Catherine Fraixe a établi un organigramme qui met en parallèle les structures de l’action extérieure du MoMA avec celles de l’ACUE et du Mouvement européen en 1950, qui ont des « structures équivalentes », politiques et culturelles. L’ACUE est composé de membres influents de la CIA (Donovan, Dulles, Braden,), et dans sa commission culturelle, l’on retrouve Alfred Barr, mais aussi le photographe d’origine luxembourgeoise Edward Steichen, ou W. Burden, un milliardaire et ancien de l’OSS. Le Mouvement européen, créée en 1948 à La Haye   est lui, mené par Winston Churchill, le démocrate-chrétien italien Alcide De Gasperi et les socialistes Léon Blum et puis Paul-Henri Spaak. Parmi les intellectuels, Denis De Rougemont, un fédéraliste suisse partisan, selon Catherine Fraixe "d’une Europe des cultures régionales et organiques" pour elle "proche des nazis" au cours des années 30, donne le la culturel pendant un certain temps, alors que la commission culturelle du Mouvement européen, pourtant dotée en fortes personnalités (Cain, Madariaga, Gilson) ne sera pas très active. Denis de Rougemont sera notamment l’organisateur de la Conférence européenne de la Culture à Lausanne de décembre 1949 qui fut marquée par la présence de W. Braden de l’ACUE, qui travaille aussi pour la CIA. L’ACUE soutient le Mouvement européen, à la fois pour qu’il fasse de la propagande pour le plan Marshall, pour qu’il fasse avancer l’unification de l’Europe et pour arriver ainsi à levers des fonds aux Etats-Unis. Avec la guerre froide, néanmoins, ce discours va se militariser comme se militarise selon elle la société américaine avec le début de la Guerre de Corée en juin 1950. Et tout doit rester secret.         

Les premières initiatives

La Conférence de Lausanne de 1949 est suivie par le Congrès pour la liberté de la culture de juin 1950 à Berlin également financée par la CIA. Par ailleurs, la Saturday Review of Literature américaine est dirigée à ce moment par un membre des services américains et incitée à publier un numéro spécial sur la culture européenne, pour Catherine Fraixe un premier témoignage d’un nouveau concept de culture européenne que les Etats-Unis veulent renforcer pour « gagner les cœurs et les esprits » des Européens à la cause occidentale contre le communisme. Parmi les contributeurs, le compositeur et musicologue Nicolas Nabokov, le politologue Raymond Aron, et de nouveau Denis de Rougemont.
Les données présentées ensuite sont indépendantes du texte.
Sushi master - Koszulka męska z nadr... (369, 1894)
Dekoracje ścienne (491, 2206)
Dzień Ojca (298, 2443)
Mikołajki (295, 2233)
D’autres initiatives américaines sont des expositions ambulantes d’art artisanal italien aux Etats-Unis et une campagne d’enregistrements musicaux dans toute l’Europe gravés sur disque et diffusés sur 300 stations de radio américaines.

Un document d'archive publié par l'ACUE présenté par Catherine Fraixe le 20 mars 2012 au MudamL’incitation des Etats-Unis à importer massivement des produits européens et à se consacrer à la culture européenne est à cette époque fortement contestée dans l’opinion publique des Etats-Unis, alors que les tenants du Plan Marshall, d’une fédération et d’une armée européenne sont d’avis que les Etats-Unis combleront le "dollar gap", le fossé monétaire entre eux et une Europe en panne de liquidités par l’achat de produits européens qui renflouera enfin une Europe qui pourra ensuite acheter des produits américains.           

Avec le début de la Guerre de Corée, la pression américaine pour que l’Europe se fédère et crée une armée s’accentue, et donc aussi les campagnes de l’ACUE et l’aide au Mouvement européen. Pendant l’hiver 1951, une campagne explique aux Européens que sans l’aide américaine, ils ne peuvent survivre. On passe d’un registre anti-communiste à un registre pro-européen. Mais pour Catherine Fraixe, il s’agit de "deux phases d’une même campagne". L’ACUE va soutenir la candidature du général Dwight Eisenhower qui dirige les forces américaines en Europe à la présidence des Etats-Unis, parce qu’il a des vues similaires sur les affaires européennes. Et il va soutenir la Campagne européenne de la jeunesse de 1951, qui est une réponse occidentale au rassemblement européen de la Jeunesse organisé par les communistes à Berlin à l’été 1951.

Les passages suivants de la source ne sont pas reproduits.